[Task goal] Wherever "icon" turns up in the entries, copy out the line that holds it.

[Input records]
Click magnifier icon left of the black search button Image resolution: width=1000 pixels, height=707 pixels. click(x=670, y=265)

--

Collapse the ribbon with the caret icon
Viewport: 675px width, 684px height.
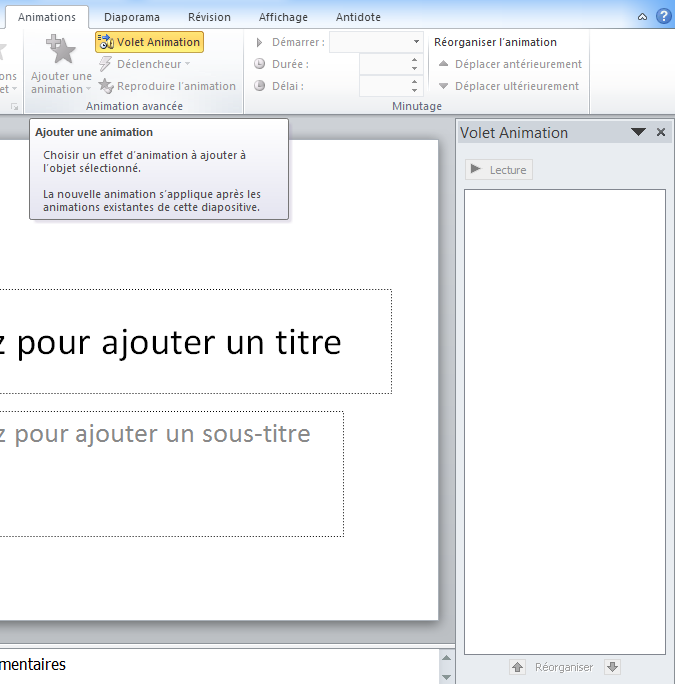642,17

---

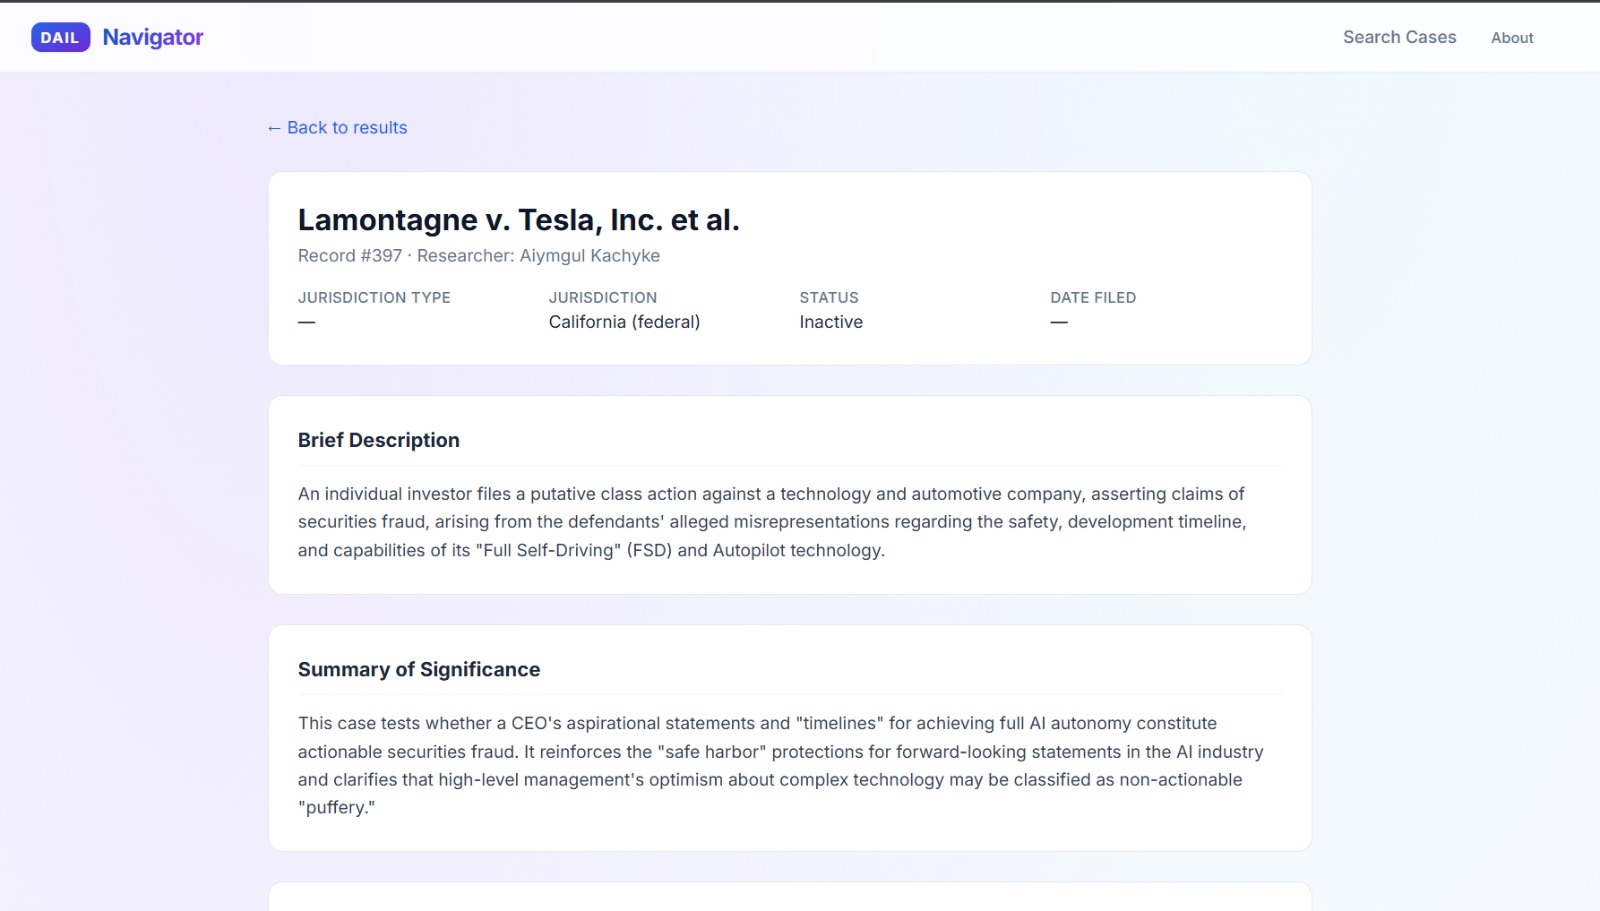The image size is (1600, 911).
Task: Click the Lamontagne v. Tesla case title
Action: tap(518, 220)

[Exercise result]
Click magnifier icon left of the black search button Image resolution: width=1000 pixels, height=707 pixels. click(x=670, y=265)
Collapse the ribbon with the caret icon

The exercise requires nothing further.